Reproduce the entries, replacing "pane header" with "panel title" and leaving everything else unchanged.

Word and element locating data
----------------

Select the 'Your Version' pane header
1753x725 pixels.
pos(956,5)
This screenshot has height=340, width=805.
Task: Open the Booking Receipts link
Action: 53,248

----------------

» Task solution
Select the 'Your Version' panel title
1753x725 pixels.
pos(956,5)
This screenshot has height=340, width=805.
Task: Open the Booking Receipts link
Action: 53,248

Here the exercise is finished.